Contrary to the common assertion that the immigration problem in the US is caused mostly by the lure of welfare benefits for illegal immigrants, there are a few other contributing factors largely unnoticed in the emotional and often partisan debate.
Consider the consequences of two wrong-headed US government policies: massive overinvestment in increasingly obsolete higher education for the middle class, and subsidized dependency that ensnares and perpetuates the underclass inter-generationally.
The former contributes to a massive shortfall in the number of qualified candidates for a variety of skilled positions, including many blue-collar sectors that could be populated with workers from the middle class if they learned a trade. The latter adds to the shortfall by discouraging workers from the underclass who otherwise could fill many of those jobs. This is perpetrated by creating economic incentives for them to remain dependent on the government dole, through a variety of assistance programs such as housing and childcare. The end result is an enormous void in the US labor force that is the predominant draw for many “illegals” – the lure of jobs.

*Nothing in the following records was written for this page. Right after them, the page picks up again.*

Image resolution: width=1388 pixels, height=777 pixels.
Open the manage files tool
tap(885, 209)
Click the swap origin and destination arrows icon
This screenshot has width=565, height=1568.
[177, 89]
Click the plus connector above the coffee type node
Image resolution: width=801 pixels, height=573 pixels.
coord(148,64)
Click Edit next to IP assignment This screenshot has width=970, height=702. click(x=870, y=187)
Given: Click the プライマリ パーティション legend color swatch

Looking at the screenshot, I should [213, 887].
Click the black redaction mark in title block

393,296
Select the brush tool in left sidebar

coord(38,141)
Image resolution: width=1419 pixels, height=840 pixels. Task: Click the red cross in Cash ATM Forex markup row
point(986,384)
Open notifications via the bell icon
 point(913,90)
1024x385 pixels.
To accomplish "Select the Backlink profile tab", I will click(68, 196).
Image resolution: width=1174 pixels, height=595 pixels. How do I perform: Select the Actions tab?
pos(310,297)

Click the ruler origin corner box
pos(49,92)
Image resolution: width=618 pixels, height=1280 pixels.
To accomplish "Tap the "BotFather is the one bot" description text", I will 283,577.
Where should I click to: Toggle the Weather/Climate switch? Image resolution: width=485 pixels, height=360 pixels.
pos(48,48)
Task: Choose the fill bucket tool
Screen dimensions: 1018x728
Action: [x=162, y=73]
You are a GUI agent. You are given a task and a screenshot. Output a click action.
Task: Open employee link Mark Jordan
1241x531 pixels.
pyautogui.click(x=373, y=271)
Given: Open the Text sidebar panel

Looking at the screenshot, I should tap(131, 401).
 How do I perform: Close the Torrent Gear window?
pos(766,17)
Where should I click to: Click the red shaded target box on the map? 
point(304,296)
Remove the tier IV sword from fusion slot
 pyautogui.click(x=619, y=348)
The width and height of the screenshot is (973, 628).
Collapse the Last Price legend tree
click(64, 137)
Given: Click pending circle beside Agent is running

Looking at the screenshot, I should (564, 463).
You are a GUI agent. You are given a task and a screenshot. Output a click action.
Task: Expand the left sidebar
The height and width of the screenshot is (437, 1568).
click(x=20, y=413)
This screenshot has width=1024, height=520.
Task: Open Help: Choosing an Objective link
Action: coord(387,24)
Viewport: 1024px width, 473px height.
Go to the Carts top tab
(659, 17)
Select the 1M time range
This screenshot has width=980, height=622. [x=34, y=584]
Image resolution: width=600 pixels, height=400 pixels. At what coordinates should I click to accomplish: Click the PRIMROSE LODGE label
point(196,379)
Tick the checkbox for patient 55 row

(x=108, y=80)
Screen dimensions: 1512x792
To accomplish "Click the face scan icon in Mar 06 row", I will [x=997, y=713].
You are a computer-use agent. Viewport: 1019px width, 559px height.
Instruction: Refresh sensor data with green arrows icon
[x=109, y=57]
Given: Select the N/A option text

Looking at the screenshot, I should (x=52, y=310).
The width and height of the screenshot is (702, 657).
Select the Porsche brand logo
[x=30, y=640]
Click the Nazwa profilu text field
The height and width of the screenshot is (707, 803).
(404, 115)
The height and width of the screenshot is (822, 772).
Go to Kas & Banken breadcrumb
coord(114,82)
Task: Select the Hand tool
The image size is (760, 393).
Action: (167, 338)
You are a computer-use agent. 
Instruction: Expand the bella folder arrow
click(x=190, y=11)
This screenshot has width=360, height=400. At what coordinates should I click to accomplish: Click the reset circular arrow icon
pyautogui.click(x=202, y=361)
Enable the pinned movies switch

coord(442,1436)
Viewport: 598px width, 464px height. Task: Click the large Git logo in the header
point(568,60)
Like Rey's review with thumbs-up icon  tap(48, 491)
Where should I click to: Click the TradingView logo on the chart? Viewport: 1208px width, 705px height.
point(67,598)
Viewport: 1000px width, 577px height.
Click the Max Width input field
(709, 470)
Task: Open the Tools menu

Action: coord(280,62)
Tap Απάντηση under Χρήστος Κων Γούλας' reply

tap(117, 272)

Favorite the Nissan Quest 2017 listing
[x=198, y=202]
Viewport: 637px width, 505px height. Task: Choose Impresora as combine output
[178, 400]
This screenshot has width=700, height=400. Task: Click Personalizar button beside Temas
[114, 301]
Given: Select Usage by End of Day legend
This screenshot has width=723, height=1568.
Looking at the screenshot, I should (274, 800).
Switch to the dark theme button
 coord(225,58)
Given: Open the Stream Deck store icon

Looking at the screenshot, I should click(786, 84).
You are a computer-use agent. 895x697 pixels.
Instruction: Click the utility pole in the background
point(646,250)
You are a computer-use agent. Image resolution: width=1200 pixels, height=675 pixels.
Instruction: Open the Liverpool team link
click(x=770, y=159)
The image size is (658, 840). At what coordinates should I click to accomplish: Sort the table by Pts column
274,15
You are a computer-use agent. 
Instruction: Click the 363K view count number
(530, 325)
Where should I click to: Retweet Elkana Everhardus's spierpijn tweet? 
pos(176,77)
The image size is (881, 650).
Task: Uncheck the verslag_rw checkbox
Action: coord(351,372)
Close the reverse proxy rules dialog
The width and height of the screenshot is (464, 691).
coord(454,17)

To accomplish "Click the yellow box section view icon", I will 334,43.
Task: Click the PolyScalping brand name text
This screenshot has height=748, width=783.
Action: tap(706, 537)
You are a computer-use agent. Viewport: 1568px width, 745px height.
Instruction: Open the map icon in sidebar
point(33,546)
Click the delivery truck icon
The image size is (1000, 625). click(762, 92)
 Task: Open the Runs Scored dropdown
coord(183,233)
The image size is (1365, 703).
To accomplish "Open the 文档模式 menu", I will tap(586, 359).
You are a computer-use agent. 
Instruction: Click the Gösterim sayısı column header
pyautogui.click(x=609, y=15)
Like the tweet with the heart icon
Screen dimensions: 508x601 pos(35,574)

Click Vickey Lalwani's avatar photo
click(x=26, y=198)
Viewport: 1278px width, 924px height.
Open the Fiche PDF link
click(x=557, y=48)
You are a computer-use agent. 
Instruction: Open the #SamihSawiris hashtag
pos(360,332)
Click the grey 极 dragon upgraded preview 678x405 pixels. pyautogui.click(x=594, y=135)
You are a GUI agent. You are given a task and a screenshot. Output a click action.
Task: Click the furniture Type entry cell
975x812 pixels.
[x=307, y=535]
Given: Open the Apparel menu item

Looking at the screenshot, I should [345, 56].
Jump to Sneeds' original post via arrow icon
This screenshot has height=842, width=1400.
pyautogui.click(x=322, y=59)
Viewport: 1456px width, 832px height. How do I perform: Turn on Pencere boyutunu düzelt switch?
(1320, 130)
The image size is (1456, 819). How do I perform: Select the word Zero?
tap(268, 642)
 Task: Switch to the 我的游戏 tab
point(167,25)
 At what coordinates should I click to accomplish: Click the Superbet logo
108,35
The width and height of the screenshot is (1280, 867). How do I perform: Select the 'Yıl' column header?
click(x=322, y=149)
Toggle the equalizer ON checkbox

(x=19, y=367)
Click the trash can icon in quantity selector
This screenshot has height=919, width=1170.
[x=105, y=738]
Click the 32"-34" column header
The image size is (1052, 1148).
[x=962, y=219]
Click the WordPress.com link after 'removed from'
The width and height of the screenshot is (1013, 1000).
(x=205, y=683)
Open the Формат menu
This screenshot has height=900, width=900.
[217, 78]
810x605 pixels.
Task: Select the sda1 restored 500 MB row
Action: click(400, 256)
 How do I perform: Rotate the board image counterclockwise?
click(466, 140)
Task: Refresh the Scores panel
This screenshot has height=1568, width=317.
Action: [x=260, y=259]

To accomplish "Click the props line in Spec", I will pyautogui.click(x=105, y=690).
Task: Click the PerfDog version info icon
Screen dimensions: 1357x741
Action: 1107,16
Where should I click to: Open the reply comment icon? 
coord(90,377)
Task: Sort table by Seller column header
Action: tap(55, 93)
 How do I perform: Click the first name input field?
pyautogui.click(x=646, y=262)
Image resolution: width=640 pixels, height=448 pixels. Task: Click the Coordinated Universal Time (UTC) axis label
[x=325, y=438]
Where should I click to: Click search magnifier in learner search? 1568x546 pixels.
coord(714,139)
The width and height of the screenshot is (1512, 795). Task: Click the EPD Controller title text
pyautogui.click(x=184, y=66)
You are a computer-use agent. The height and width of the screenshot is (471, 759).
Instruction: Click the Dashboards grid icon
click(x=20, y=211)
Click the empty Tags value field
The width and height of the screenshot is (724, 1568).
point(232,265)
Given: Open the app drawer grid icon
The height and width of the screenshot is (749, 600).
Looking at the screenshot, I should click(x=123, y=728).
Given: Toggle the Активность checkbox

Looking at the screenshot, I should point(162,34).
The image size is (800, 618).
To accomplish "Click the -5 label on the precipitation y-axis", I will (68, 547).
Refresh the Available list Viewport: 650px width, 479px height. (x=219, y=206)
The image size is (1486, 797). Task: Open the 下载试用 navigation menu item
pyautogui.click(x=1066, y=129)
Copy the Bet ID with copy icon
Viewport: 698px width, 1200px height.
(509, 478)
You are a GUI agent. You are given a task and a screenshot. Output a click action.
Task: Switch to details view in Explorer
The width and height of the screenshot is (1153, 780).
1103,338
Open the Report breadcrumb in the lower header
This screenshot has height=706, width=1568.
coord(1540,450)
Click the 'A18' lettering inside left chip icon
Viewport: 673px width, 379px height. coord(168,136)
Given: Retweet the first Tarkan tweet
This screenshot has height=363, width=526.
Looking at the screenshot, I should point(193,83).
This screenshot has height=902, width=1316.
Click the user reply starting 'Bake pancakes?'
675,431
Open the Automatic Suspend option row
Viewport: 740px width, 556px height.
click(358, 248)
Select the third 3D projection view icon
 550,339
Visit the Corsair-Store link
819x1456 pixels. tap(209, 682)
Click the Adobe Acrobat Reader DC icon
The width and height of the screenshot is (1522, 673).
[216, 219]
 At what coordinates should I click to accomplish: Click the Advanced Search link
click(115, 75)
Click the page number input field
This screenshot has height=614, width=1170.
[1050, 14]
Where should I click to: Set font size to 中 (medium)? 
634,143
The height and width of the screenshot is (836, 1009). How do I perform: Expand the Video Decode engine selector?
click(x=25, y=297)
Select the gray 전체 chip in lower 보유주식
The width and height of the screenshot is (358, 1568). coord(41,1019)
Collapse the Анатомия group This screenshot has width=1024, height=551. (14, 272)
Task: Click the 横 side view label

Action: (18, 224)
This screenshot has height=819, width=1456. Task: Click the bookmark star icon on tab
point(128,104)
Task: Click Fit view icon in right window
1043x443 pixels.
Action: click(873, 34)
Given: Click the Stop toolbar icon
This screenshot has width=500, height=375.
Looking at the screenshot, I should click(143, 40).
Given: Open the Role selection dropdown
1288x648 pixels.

How large is that void? On the last business day of July, there were 6.2 million job openings in the US, according to the latest figures available from the Bureau of Labor Statistics. Of course, there also is a more market-driven factor too: the tremendous wage differential for unskilled and semi-skilled workers between the US and many other nations.
This creates a huge incentive for American employers to ferret out the lowest cost of labor possible, and creates a powerful motivation for workers to enter this country, legally or not. Some of the differential is due to historically higher capital investment per worker in the US versus other nations, and some is from artificial upward pressure on wages from unionization.